For years now, I have been working to make my Bb clarinet embouchure more stable. It is a difficult undertaking that demands a lot of patience. Switching to bass clarinet regularly only makes maintaing a truly solid Bb clarinet embouchure even more difficult. On top of that, it can be tough to find time to do maintenence when working as a professional clarinetist. The rigors of learning music for performances and attending rehearsals often leave my chops pretty toasted.
Over the weekend I stumbled across an article written by Lucinda Lewis, a French horn player in the New Jersey Symphony Orchestra. The article talks about “Embouchure Overuse Syndrome,” how it is caused and how to fix it. The article is aimed entirely at brass players, but I did manage to pull some very useful information from the article. First, it is worth noting, that Ms. Lewis is not a medical doctor, and her claims seem to be largely conjecture, and are not the result of any scientific study. Here is an excellent rebuttal to Ms. Lewis’ claims.
I’m not convinced that embouchure overuse syndrome is a real thing, nor am I convinced that it can be achieved in a clarinet player. I do believe that as clarinetists, we can make small changes in our embouchures over time to overcome equipment deficiencies, or other bad habits. For example, I currently play a Buffet Festival Bb clarinet. The instrument is designed with a slightly higher register tube vent than a standard R13. As a result, the notes from clarion A to C are on the low side. Over the past year, I have increased my embouchure pressure while playing in that region of the instrument. It’s not something I decided to do, but that is the easiest way to bring those notes up to pitch, so I did it without making a conscious decision to do so. (Update: I’m now playing an RC Prestige)
After reading Ms. Lewis’ article, I got an idea for an embouchure exercise that has helped me tremendously. She suggests blocked buzzing for brass players, where the player buzzes on the mouthpiece alone, then covers the entire end of the mouthpiece with their hand to completely stop the flow of air. This lets the player completely concentrate on forming the embouchure and provides very few variables to get in the way. I adapted this to Bb clarinet with excellent results.

Stored data
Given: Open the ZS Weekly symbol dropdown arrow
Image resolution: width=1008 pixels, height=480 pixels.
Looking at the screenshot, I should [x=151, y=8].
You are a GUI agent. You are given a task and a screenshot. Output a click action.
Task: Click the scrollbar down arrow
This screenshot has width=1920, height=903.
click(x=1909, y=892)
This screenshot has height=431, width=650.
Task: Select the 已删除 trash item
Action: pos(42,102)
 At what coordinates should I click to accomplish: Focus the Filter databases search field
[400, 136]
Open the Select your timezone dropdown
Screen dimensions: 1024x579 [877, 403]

- [Tasks for this exercise]
1. List every clarinet model the clarinet embouchure text names.
2. Continue the clarinet embouchure text after its final sentence.

- [Answers]
1. Buffet Festival, R13, RC Prestige

2.
To do this on clarinet, take the mouthpiece, with reed attached and barrel off of the instrument. Sit or stand in ideal playing posture in front of a mirror. Take a deep breath, expanding your stomach as you do so. Form your embouchure around the mouthpiece. Completely cover the end of the barrel with the palm of your hand. Support your air with your diaphragm and blow. No air should escape, especially not from your embouchure. Concentrate on the different aspects of your embouchure as you hold it. First on your top lip, be sure it is rounded and pressing firmly into the mouthpiece. Next ensure your corners are pointed either down or into the mouthpiece. Next, concentrate on your chin, is it flat? How is your bottom lip? Last, ensure you are not using your teeth as an integral part of your embouchure.
This is a very zen-like exercise. I tend to concentrate on one aspect of my embouchure for 30 seconds on the metronome, then take a breath and repeat with the next part of my embouchure. The goal is to remind yourself exactly what this is supposed to feel like so that when you are in the thick of it in a concert, you can think about playing beautiful music, not making sure you have a firm top lip.
For me, doing this exercise let me realize that I had switched to reeds that were too soft. I was in search of a free-blowing setup, but this does not allow me to form my embouchure the way I want to. I imagine everyone that tries this will have different results, but it is a great tool for doing a mental embouchure check.